Our efforts on the Genrich’s winning campaign were recognized by the American Association of Political Consultants as the “Best Use of Data Analytics/ Machine Learning.”
3. Find new voter audiences receptive to your campaign message.
AI-powered technology allows a campaign to analyze thousands of attributes from individual voters who are interacting the most with your campaign ads. AI can find patterns in these attributes where none seemingly exist. From that analysis, a campaign may be able to create a new audience of voters not initially targeted but would be highly responsive to the campaign’s message based on the newly identified attributes. We’ve used this very effectively in several campaign. For example:
• No on 2A in Pueblo Colorado. We utilized AI-powered technology to identify and analyze key voter attributes within our original target audience that engaged with our creative the most. AI identified one audience stood out: people who prioritize “Low Cost Energy”. We were able to target an additional 6,000 people that fit that profile that we hadn’t previously fit our targeted voter profile. We expanded to include this new audience and found it to be incredibly perceptive to our message. This new audience watched our videos at a 72.87% completion rate and clicked our content (CTR) at a rate of 0.16% – much higher than industry standards (and in some cases higher than our other targeted audiences).
4. Exclude voters who are less responsive
AI-powered technology can also help campaigns to analyze thousands of attributes from voters who are responding the LEAST to the campaign’s advertising.

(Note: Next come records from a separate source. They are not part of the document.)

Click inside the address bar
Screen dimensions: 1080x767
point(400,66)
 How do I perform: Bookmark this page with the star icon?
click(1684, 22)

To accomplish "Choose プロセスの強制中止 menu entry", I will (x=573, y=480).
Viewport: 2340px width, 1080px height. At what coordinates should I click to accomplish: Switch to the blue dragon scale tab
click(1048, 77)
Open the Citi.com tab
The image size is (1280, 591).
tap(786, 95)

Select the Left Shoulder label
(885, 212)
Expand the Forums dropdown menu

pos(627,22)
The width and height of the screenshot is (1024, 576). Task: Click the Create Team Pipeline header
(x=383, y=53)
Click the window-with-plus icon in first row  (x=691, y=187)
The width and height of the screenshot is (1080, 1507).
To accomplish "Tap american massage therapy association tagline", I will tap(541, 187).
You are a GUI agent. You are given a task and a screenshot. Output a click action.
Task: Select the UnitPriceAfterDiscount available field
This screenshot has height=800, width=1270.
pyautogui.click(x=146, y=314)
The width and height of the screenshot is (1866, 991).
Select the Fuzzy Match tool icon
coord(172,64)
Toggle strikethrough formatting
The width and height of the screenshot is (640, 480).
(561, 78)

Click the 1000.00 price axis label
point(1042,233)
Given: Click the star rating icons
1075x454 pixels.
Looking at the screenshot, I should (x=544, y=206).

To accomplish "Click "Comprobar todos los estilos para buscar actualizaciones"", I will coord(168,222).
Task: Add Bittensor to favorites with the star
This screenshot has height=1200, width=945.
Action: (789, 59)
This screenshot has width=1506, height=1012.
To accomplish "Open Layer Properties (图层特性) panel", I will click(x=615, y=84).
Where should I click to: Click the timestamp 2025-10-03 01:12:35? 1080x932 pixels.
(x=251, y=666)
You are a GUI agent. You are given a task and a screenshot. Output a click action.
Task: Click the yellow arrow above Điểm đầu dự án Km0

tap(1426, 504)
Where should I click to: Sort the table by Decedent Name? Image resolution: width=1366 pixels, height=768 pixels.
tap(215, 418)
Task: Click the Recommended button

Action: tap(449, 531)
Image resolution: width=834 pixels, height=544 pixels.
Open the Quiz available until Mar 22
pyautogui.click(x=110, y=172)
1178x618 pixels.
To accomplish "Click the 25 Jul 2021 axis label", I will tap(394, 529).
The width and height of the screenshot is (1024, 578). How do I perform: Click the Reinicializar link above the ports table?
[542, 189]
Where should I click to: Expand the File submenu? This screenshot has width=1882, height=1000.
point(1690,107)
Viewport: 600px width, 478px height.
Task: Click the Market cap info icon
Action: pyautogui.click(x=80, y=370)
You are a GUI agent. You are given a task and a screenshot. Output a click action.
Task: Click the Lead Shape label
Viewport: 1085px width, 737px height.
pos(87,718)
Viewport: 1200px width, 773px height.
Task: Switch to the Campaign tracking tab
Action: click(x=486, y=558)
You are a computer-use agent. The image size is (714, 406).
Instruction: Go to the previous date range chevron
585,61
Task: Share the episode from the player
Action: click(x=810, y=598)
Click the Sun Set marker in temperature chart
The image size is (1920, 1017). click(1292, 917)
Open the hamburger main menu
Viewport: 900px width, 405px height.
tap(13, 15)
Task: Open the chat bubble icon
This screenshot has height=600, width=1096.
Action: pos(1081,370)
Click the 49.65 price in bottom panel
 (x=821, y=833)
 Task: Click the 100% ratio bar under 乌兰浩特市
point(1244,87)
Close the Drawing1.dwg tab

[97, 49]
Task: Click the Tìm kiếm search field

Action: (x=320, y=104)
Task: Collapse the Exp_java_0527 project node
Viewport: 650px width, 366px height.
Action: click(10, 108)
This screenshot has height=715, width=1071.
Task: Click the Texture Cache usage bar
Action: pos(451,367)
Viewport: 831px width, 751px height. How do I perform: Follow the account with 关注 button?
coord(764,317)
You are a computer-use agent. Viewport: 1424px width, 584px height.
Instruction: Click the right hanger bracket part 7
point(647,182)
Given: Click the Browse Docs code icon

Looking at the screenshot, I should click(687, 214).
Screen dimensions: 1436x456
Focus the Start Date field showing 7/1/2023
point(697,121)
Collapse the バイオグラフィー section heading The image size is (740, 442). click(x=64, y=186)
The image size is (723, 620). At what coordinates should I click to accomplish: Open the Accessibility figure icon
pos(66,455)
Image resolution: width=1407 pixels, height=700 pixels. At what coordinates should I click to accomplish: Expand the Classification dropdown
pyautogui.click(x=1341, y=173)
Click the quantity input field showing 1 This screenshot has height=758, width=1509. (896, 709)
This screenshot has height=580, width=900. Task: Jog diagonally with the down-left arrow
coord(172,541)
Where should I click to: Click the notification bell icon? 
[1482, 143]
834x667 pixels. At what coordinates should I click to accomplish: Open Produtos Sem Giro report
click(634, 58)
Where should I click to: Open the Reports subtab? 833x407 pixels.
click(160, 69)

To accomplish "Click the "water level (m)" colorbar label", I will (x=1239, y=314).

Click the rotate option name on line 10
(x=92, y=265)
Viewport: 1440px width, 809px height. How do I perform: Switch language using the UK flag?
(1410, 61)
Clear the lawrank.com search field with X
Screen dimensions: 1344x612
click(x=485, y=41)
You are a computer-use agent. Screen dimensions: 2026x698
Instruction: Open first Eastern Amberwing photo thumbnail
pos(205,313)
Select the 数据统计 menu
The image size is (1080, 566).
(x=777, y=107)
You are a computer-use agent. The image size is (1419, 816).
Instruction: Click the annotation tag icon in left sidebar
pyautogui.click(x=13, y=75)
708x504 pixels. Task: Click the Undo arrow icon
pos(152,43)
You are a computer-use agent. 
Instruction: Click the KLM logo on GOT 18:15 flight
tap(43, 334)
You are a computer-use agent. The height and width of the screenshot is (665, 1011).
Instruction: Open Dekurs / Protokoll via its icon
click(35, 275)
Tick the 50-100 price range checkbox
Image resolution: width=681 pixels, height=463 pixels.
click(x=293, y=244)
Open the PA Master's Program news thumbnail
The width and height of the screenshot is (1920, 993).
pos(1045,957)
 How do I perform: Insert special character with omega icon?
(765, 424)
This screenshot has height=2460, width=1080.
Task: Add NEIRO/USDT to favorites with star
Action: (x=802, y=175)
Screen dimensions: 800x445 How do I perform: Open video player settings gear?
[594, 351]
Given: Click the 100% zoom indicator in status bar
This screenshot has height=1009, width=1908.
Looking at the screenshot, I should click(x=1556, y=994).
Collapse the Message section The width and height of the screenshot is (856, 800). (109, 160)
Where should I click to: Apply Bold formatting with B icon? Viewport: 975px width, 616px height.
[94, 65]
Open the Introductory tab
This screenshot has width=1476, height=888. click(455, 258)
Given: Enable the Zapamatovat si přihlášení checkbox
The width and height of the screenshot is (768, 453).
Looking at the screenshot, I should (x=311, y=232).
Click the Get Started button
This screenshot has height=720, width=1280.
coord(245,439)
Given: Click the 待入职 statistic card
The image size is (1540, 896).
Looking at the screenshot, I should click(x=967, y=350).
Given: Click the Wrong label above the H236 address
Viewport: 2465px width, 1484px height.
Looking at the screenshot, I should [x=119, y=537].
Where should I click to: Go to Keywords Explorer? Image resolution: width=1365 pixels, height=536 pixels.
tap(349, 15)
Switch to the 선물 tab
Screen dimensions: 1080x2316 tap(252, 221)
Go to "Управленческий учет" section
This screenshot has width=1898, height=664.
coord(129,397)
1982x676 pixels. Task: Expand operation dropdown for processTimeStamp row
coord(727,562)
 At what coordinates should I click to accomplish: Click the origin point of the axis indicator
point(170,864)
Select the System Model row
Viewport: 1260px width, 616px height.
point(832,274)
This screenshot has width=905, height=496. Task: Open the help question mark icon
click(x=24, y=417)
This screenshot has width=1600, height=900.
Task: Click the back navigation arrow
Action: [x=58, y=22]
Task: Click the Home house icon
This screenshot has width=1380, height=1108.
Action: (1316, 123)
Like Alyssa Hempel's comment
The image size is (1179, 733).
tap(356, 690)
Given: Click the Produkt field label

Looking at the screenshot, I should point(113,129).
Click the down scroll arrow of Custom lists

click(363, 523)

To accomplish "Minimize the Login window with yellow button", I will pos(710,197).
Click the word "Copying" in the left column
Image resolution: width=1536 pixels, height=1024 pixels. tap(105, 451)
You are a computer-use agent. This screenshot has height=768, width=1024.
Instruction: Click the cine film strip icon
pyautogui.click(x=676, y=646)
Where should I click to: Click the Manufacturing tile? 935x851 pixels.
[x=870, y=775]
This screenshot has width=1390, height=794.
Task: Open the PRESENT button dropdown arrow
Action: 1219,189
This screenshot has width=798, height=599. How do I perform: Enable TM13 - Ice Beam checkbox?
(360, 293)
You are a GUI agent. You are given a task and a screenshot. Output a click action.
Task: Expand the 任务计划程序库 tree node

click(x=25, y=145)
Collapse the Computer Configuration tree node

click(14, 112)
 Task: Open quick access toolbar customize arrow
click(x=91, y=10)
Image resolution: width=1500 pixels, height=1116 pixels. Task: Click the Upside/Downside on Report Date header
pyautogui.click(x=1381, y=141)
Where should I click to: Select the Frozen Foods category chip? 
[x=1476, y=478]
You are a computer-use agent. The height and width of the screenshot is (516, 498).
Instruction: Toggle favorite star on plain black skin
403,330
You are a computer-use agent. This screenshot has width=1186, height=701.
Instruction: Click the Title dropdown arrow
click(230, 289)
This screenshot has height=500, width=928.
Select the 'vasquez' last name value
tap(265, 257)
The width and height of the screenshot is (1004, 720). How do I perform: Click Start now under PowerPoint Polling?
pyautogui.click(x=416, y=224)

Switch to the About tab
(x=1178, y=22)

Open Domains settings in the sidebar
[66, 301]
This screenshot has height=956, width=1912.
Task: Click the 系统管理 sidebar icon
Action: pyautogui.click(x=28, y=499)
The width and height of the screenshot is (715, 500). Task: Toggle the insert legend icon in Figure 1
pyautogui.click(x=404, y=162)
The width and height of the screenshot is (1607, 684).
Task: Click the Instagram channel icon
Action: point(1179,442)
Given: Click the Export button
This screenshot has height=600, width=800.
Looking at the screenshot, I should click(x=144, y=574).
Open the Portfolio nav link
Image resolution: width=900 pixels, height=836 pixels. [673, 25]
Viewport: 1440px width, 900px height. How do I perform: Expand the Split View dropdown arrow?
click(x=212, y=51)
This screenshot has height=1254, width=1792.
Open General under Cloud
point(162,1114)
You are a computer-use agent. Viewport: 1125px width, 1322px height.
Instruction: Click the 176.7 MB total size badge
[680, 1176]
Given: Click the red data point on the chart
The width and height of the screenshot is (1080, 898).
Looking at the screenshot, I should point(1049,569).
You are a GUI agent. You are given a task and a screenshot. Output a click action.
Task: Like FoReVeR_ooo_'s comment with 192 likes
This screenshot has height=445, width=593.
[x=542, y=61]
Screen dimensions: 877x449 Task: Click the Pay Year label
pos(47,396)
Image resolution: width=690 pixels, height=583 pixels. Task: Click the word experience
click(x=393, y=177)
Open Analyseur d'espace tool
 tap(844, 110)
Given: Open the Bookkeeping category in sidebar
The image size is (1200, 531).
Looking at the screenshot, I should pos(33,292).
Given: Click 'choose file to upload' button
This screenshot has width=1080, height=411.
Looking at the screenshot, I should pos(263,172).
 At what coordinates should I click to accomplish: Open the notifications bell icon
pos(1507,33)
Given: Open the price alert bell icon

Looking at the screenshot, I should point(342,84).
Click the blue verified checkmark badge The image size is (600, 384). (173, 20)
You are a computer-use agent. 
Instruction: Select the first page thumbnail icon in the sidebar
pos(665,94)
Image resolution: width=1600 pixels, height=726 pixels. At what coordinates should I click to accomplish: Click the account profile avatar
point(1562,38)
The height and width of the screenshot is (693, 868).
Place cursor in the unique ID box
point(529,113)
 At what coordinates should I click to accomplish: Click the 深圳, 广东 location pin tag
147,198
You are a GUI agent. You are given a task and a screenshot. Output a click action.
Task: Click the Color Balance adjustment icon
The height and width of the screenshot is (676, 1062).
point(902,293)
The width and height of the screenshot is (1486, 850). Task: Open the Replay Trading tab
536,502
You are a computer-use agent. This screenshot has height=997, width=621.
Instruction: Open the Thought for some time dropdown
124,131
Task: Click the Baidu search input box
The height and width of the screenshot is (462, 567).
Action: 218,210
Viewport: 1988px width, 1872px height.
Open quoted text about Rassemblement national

Once the “least responsive voters” are identified, you can shift digital resources to either new voter audiences or existing voter audiences that are performing better to increase your frequency of communication. For example:
• Yes on Proposition 19 in California. We were running ads to an incredibly well-modeled list. With a limited budget, we knew that we would have to look within these lists and “drop” the voters who weren’t engaging as much in order to increase the reach and frequency to the voters that were more responsive.
AI-powered technology showed us that voters who purchased luxury cars and young voters with lower incomes responded particularly poorly. Those exclusions allowed us to expand to a new voter audiences that AI identified as likely to respond well – this included pet-owning voters who like to be outdoors and voters who liked to read about technology and science.
By making the aforementioned exclusion of voters we were able to expand to a new voter audience that would have otherwise not received communications from the campaign. In the end the new audience had a significantly high video completion rate at 80.45% and a click through rate of .12% – higher than the industry benchmark.
5. Define an undefined audience.
In some instances campaigns start with a very large audience of voters as a target (for example – targeting every voting-age male in Michigan). AI-powered technology can help campaigns determine who is most responsive within that larger pool of votes. This allows you to zero in your ad buying dollars to reach voters with a frequency they will remember vs spreading your ad buy so thin that no one sees or remembers it.
In Michigan we were running a public service announcement educational campaign to a broadly defined audience making up roughly 32% of the state.
AI-driven reporting showed us that voters who didn’t like to travel and voters who rented their homes engaged with our advertising at a rate 4-6x higher than other targets. Based on this learning, we were able to adjust our focus to ensure a higher frequency to those voters most responsive to our messages. In the end, the campaign finished with a very high video completion rate (71.89%) and a CTR of 0.17%.